(TASK PROMPT):
The copy you return must begin at the line containing "Given: Click the VREF test point circle" and end at the final line of the listing below, with every picture left out.

***** SOURCE INFORMATION

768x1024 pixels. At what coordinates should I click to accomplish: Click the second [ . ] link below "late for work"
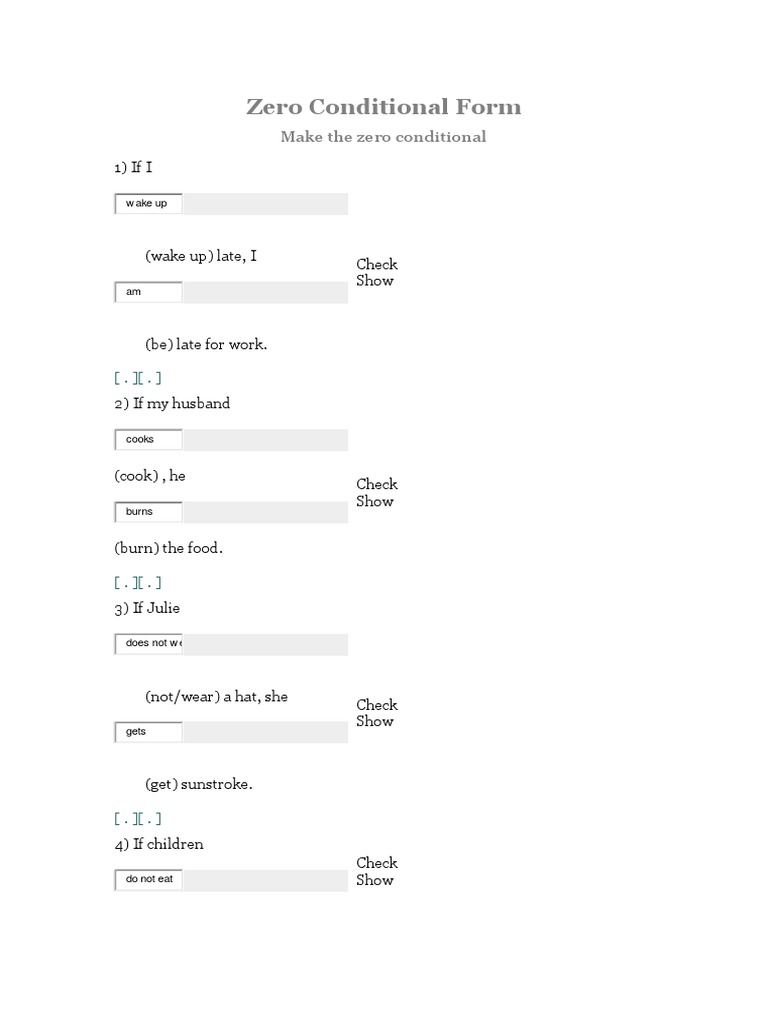(x=150, y=378)
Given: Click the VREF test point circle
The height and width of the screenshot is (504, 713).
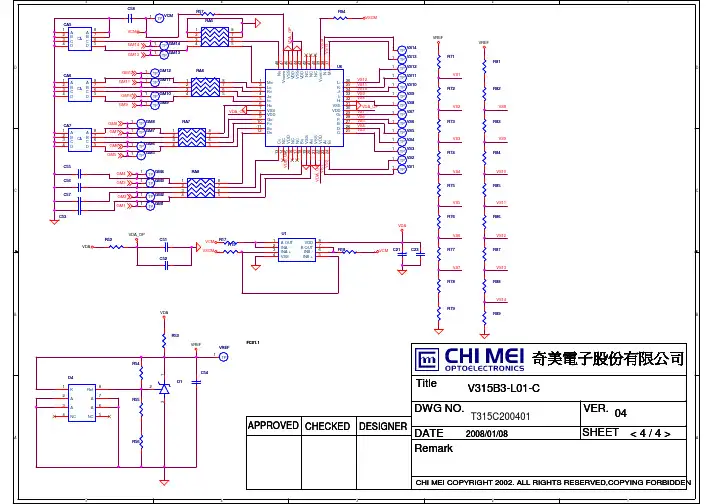Looking at the screenshot, I should coord(224,355).
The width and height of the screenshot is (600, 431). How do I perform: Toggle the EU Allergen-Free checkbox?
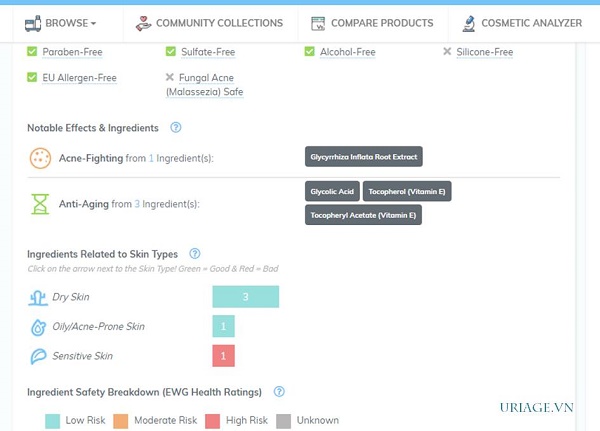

**********

(EXERCISE OUTPUT):
Given: Click the VREF test point circle
The height and width of the screenshot is (504, 713).
Looking at the screenshot, I should coord(224,355).
The width and height of the screenshot is (600, 431). How do I perform: Toggle the EU Allergen-Free checkbox?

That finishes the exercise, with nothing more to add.